Ao todo, seis partidos e uma coligação apresentaram candidatura às eleições legislativas de 27 de Setembro em São Tomé e Príncipe e aguardam pela validação do Tribunal Constitucional, enquanto outros quatro anunciaram que foram impedidos de participar no processo.
Citada pela Lusa, a secretária-geral do Tribunal Constitucional (TC) disse que, entre as candidaturas formalizadas, constam todos os partidos com assento na actual legislatura, nomeadamente a Acção Democrática Independente (ADI), o Movimento de Libertação de São Tomé e Príncipe (MLSTP), o Movimento Basta e a coligação Movimento de Cidadãos Independentes-Partido Socialista/Partido de Unidade Nacional (MCI-PS/PUN).
Apresentaram-se ainda os partidos sem assento parlamentar, nomeadamente o Partido de Convergência Democrática (PCD), o Movimento Democrático Força da Mudança (MDFM) e o recém-criado Partido Nossa Terra.
O prazo para a entrega de candidaturas terminou a 13 de Agosto. A Lusa não obteve confirmação do Tribunal de Primeira Instância sobre as candidaturas apresentadas às eleições autárquicas e regional que também se realizarão no dia 27 de Setembro.
Outros quatro partidos, como o MIE-STP e o SIM, denunciaram que foram deliberadamente impedidos de concorrer às eleições pelo Tribunal Constitucional, que acusam de violar os prazos para legalizar os novos partidos ou responder a processos pendentes.
O líder do Movimento pela Independência Económica de São Tomé e Príncipe (MIE-STP), Humbah Aguiar, disse que submeteu o pedido desde 7 de Junho, e apesar de várias solicitações, o TC não proferiu uma decisão final sobre o seu pedido, até ao término do prazo para a entrega de candidaturas.

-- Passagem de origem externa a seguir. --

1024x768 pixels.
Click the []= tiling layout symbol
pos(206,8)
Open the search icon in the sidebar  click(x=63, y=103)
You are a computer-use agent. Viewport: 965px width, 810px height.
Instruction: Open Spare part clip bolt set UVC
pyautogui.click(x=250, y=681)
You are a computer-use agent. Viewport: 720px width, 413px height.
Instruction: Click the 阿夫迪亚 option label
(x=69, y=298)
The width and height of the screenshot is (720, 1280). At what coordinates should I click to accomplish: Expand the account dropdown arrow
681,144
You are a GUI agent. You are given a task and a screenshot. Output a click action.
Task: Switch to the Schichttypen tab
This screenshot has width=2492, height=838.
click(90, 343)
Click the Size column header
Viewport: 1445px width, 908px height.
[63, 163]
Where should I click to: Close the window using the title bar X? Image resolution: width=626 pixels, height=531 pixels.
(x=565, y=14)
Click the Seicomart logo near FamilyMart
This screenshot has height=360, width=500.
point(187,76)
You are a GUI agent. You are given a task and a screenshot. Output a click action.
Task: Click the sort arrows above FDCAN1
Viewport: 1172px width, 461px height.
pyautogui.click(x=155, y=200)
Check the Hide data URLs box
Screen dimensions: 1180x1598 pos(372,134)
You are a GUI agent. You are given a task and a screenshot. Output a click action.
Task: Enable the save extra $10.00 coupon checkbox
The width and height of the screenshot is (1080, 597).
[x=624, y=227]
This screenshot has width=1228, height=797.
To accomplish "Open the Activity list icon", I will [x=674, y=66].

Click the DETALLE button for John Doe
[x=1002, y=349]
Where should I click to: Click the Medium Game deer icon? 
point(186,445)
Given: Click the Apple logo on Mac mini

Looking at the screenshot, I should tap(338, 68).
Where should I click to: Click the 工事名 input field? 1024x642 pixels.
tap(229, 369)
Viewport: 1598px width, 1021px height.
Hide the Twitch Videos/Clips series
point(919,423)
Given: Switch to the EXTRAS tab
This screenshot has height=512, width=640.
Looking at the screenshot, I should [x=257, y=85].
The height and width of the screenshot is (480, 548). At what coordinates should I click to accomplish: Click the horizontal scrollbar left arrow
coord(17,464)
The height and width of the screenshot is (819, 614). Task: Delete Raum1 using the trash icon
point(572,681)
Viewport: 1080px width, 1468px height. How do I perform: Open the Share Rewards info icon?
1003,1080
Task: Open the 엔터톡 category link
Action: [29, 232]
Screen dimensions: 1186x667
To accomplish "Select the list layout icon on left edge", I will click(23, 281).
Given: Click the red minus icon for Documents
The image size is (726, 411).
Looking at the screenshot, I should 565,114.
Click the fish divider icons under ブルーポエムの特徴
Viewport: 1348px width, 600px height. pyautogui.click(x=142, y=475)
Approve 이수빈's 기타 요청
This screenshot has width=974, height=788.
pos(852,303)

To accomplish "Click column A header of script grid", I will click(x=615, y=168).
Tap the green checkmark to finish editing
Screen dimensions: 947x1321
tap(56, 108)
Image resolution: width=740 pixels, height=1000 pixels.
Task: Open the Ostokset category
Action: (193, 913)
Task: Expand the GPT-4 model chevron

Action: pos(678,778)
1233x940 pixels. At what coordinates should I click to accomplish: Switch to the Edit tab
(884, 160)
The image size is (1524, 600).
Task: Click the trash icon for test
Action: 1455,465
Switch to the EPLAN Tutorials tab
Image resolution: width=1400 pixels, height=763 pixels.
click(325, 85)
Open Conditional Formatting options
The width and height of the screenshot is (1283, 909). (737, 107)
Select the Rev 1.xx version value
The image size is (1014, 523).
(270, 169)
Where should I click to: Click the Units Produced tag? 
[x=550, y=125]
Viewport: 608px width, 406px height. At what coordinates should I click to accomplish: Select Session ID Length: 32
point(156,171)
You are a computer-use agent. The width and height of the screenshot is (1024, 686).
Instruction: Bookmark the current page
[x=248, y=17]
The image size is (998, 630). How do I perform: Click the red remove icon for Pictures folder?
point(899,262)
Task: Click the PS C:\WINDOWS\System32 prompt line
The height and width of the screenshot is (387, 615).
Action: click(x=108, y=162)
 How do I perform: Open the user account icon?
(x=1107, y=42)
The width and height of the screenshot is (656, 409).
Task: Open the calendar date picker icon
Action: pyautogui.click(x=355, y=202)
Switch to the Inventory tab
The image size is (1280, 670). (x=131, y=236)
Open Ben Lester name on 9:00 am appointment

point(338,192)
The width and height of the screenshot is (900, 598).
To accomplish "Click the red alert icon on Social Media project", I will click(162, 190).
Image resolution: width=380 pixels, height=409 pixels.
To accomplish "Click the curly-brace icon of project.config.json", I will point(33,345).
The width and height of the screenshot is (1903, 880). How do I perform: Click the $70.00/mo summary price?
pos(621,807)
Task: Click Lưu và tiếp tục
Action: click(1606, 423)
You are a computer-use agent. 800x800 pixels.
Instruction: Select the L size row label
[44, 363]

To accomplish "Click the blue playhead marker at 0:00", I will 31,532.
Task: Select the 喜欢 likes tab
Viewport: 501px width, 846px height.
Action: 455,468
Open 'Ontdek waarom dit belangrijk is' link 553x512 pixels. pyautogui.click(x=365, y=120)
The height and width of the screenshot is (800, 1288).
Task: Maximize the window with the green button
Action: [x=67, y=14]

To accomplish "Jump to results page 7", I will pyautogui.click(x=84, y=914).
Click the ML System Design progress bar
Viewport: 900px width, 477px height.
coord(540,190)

Reclamações foram feitas nas redes sociais, nomeadamente por membros dos partidos Força Santomense/Partido Liberal Cristão (FS/PLC) e Partido Força do Povo de São Tomé e Príncipe (PFP-STP), que dizem aguardar por deliberação do TC face às reclamações apresentadas após terem sido declarados extintos em Janeiro deste ano.